La felicidad se huele. Al pasar por el horno de El Puente en la calle San Isidro de Chiva se respira a pueblo. A aromas casi extraños en la gran ciudad. A pan recién hecho, a las pastas que probó Jeff Bezos, a azúcar, boniato y llavoretes. El obrador abrió hace unos días y las señoras guardaban turno, porque en ese momento sólo había señoras, con su carros de la compra para el dulce y salado del fin de semana. Los viernes en Chiva son distintos porque hay mercadito en el Paseo de la Argentina. Es día de cháchara, almuerzo y una marcha menos.
La vuelta del horno, a la entrada de la calle desde Antonio Machado, ha sido una inyección de felicidad. María Teresa y familia han hecho lo imposible para no dejar huérfanos a un pueblo que necesita latir no con más fuerza sino con normalidad. Ayudas se han dado, como las de Marina de Empresas para volver a empezar, pero el ánimo de la gente ha sido fundamental para subir la persiana. Hoy, el horno de leña gira con sabor a toda una vida.

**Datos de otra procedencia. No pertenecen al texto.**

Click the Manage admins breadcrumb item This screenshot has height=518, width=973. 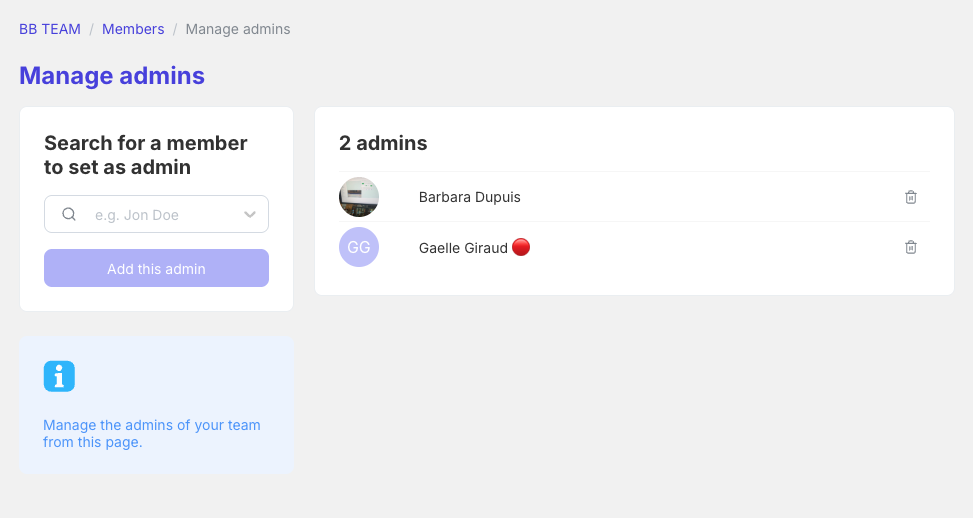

El dolor está un poco más allá, en un lado de la calle, con vistas al barranco. En una ventana asoma Eli, que apura un cigarro, y en mitad de la vía espera Juanvi, con un chándal negro y blanco, su pequeño bolso y puntual como siempre, a las puertas de su casa, de su vida, de una historia que en unos días será una montaña de escombros.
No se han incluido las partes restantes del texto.